In every one of these scenarios, the need for a formal salary range is clear. Typical salary ranges are created from anchoring a midpoint to salary market data. The salary market data that you choose should reflect your compensation philosophy which will include among other things: your industry, geography and company size. Your salary market data should also be based on your company’s philosophy towards cash compensation. Do you want to lag the salary market, lead the salary market or meet the salary market?
Getting Market Data on Salary Ranges
Once you have established your company’s compensation philosophy, then it’s time to select a source for your salary market data. There are generally three sources of this information:
Sources of Salary Market Data
- Published, Traditional Surveys – These come from the government, associations or consulting firms and offer a broad perspective, though they may not be entirely up-to-date or match your organization’s structure, location or size.
- Internet Surveys - Since the advent of Web 2.0, there are now online resources that offer self-reported salary data from employees. These sources are very timely, easy-to-use and inexpensive options for comparison. PayScale is an example of this sort of online tool.
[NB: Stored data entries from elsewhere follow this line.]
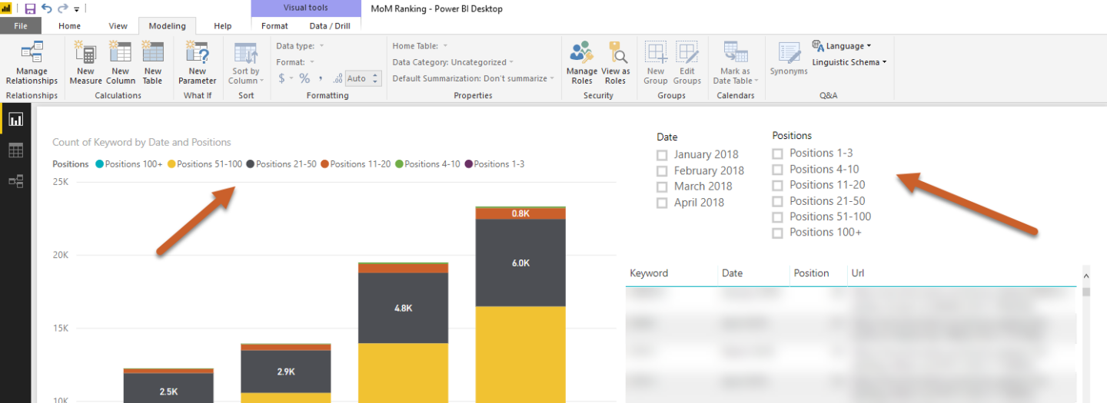Expand the Default Summarization dropdown

(x=473, y=78)
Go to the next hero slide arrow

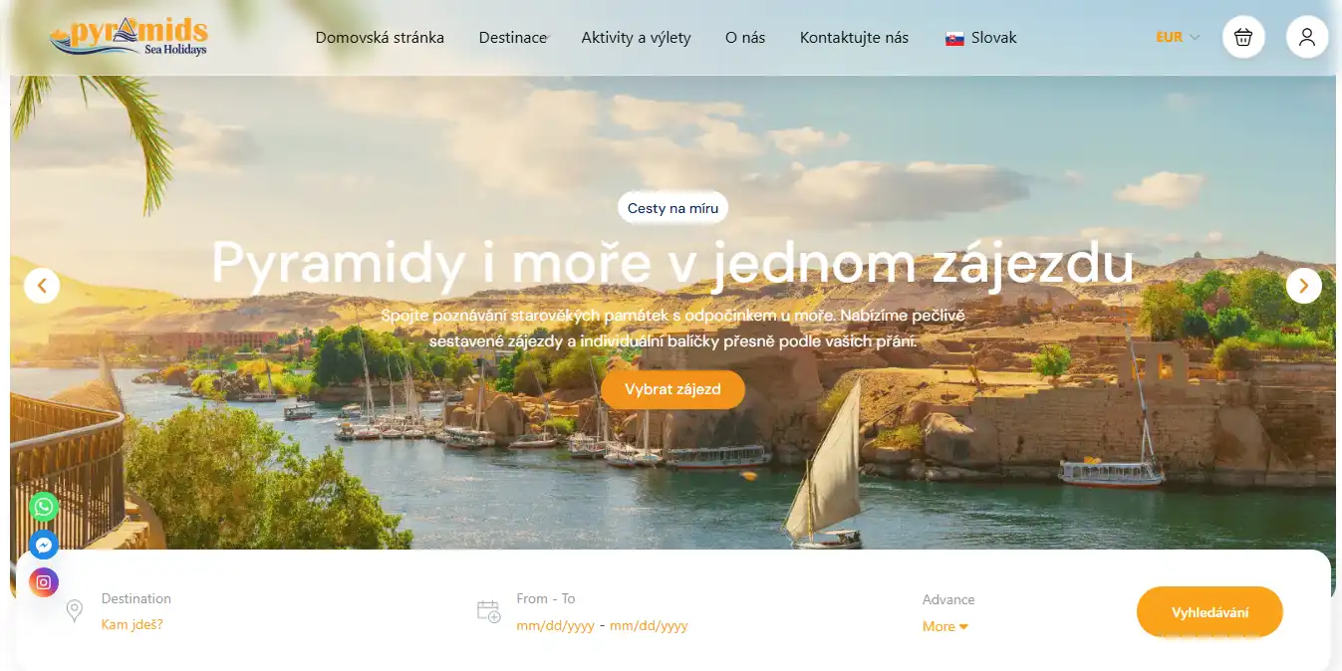click(x=1303, y=286)
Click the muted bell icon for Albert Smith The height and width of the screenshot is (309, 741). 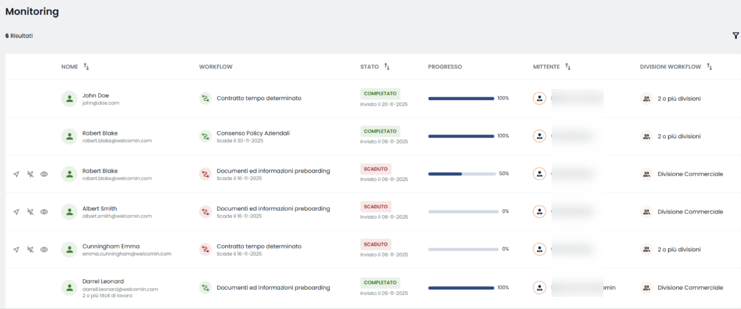coord(30,212)
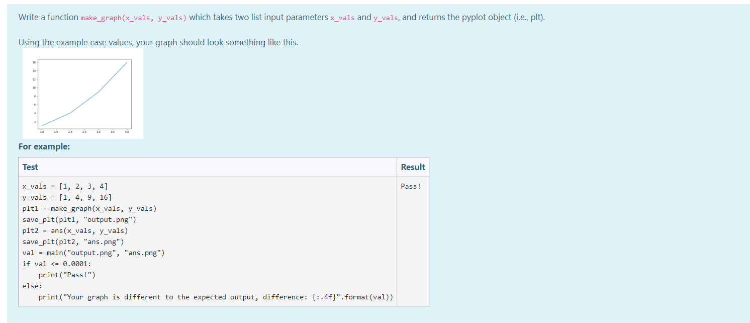Click the save_plt(plt2, "ans.png") line
Viewport: 750px width, 323px height.
(x=74, y=241)
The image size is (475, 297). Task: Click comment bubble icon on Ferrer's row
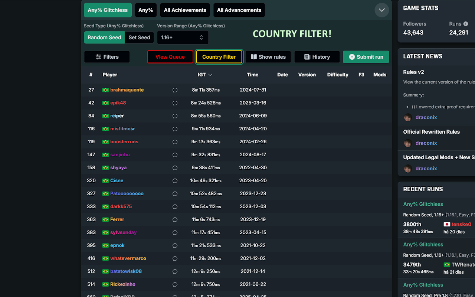[x=175, y=220]
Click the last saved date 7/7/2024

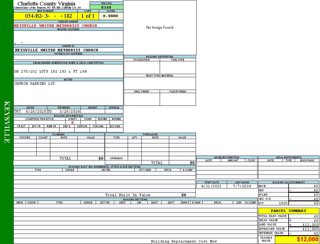[242, 186]
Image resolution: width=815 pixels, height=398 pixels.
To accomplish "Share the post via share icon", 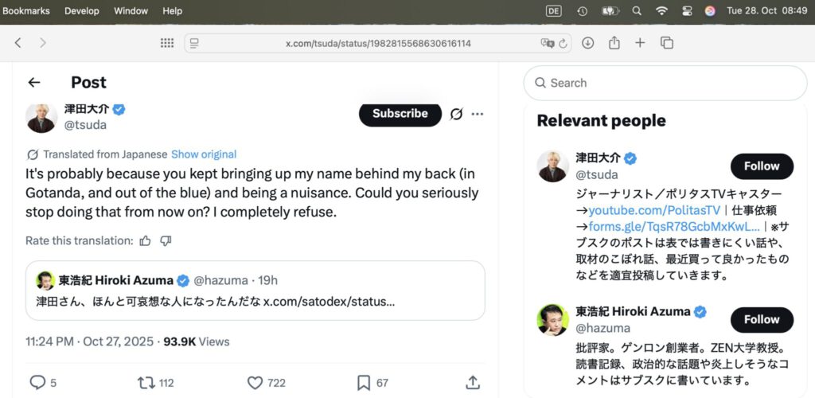I will (x=473, y=383).
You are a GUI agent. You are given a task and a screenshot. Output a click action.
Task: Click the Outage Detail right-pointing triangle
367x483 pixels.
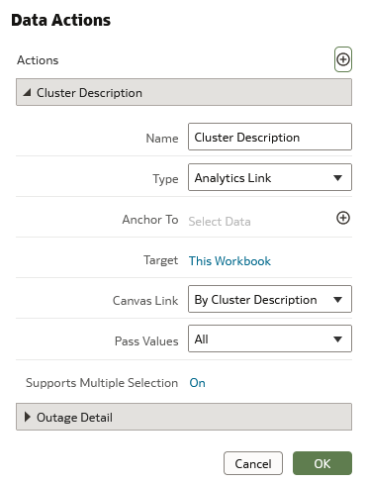[28, 417]

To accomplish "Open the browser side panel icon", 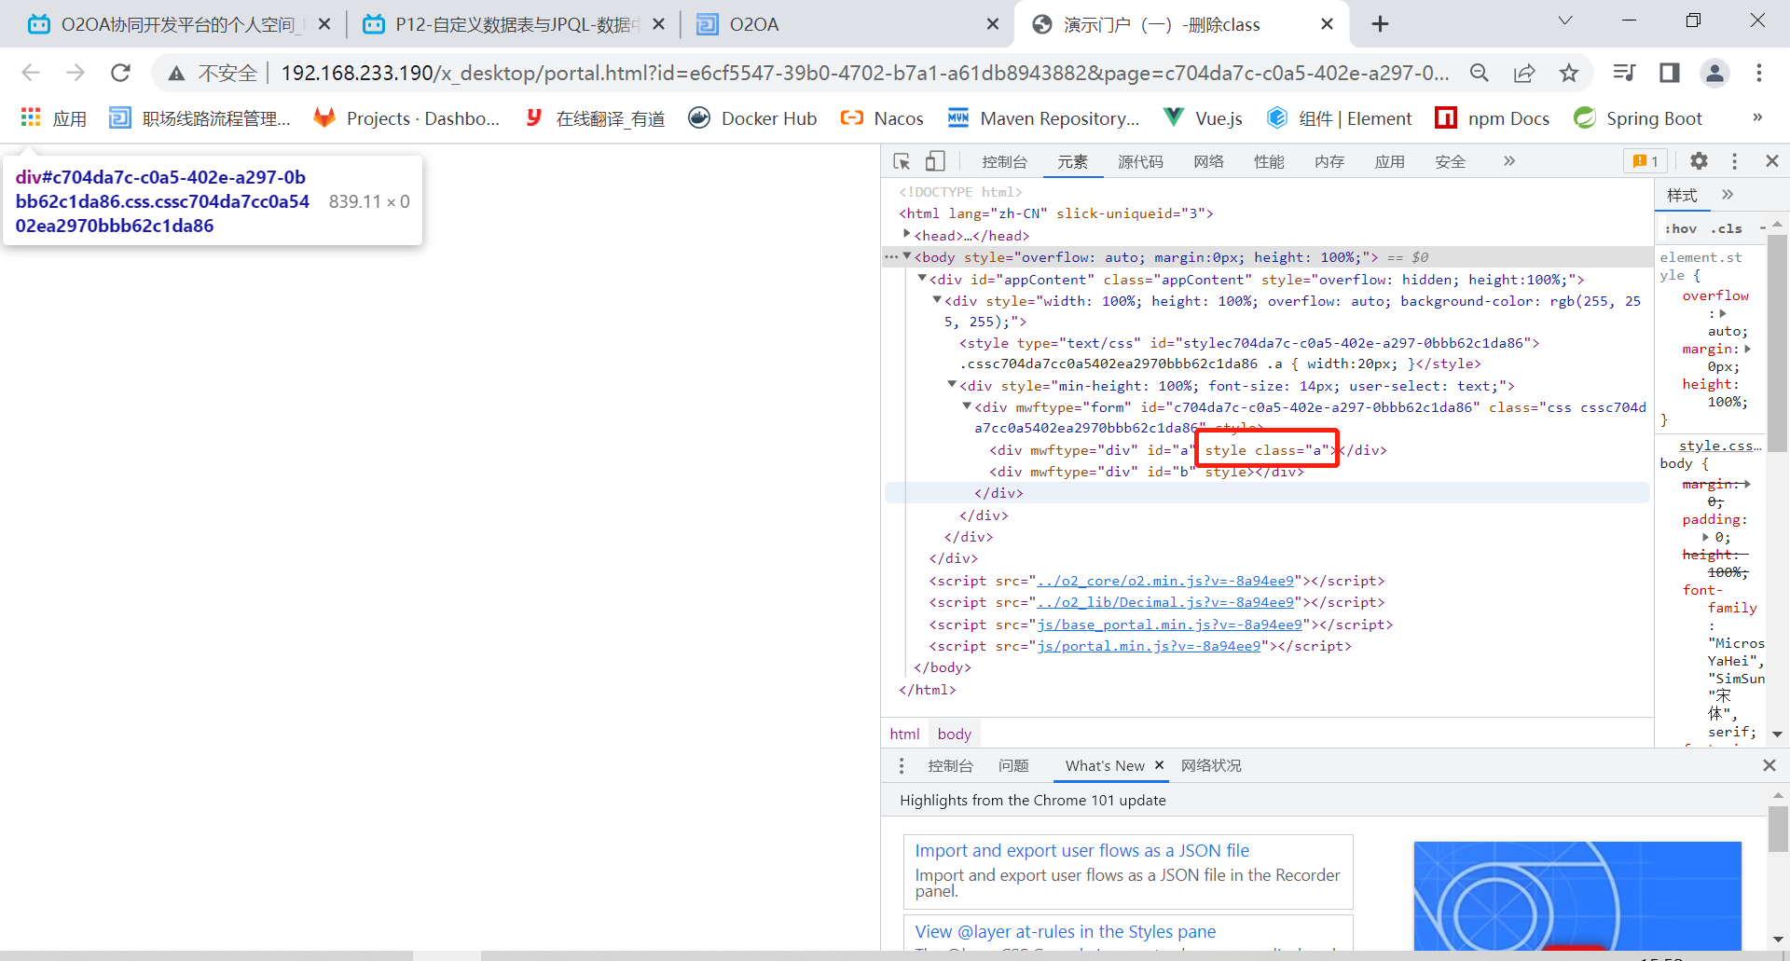I will [1669, 73].
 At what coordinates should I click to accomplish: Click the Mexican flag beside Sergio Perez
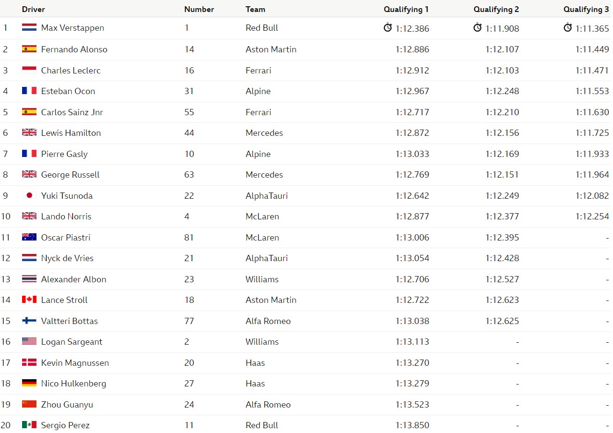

- Custom Surveys - Several firms are available who can custom design a survey just for your business. These types of surveys are often very accurate and very expensive.
Ideally, you’ll want to have at least two sources to work from to guarantee the accuracy of your results.
Once you have salary market data to use, you can create formal salary ranges. In a future blog post, we’ll describe the process of determining salary range widths. For purposes of this post, we’ll finish by talking about some important analysis that should be done once you have established your formal salary ranges.
Applying Your Formal Salary Ranges
Once you have created formal salary ranges, you want to make sure that you compare your employees’ or incumbents’ pay against the typical salary range. Most importantly, you will want to determine if you have any employees who fall below the minimum of the salary range (called green-circling) or over the maximum of the salary range (called red-circling). If you do have this situation, you’ll want to include an implementation plan for how to deal with the employees that fall outside of your typical salary range.
It may be necessary and advisable to bring any employee below the minimum of the salary range up to the range minimum, unless there are justifiable, business reasons why the person is below the minimum. Second, you may want to consider implementing a red-circle policy for freezing the salaries of those individuals who are over the top of the typical salary range, until the salary market catches up with them. Being prepared to deal with these implementation issues will be crucial in getting buy-in to create formal salary ranges. Without addressing these compensation issues, your business leaders may feel uncomfortable with moving forward.
Getting Whole Company Support of Formal Salary Ranges
Once you have a formal salary range system developed, you can ensure success by getting the proper buy-in from business leaders, and communicating effectively with employees about the reasons for creating the compensation system. Buy-in and communication will always be key when undertaking a project of this nature.
Good luck in your efforts to create a formal salary range system.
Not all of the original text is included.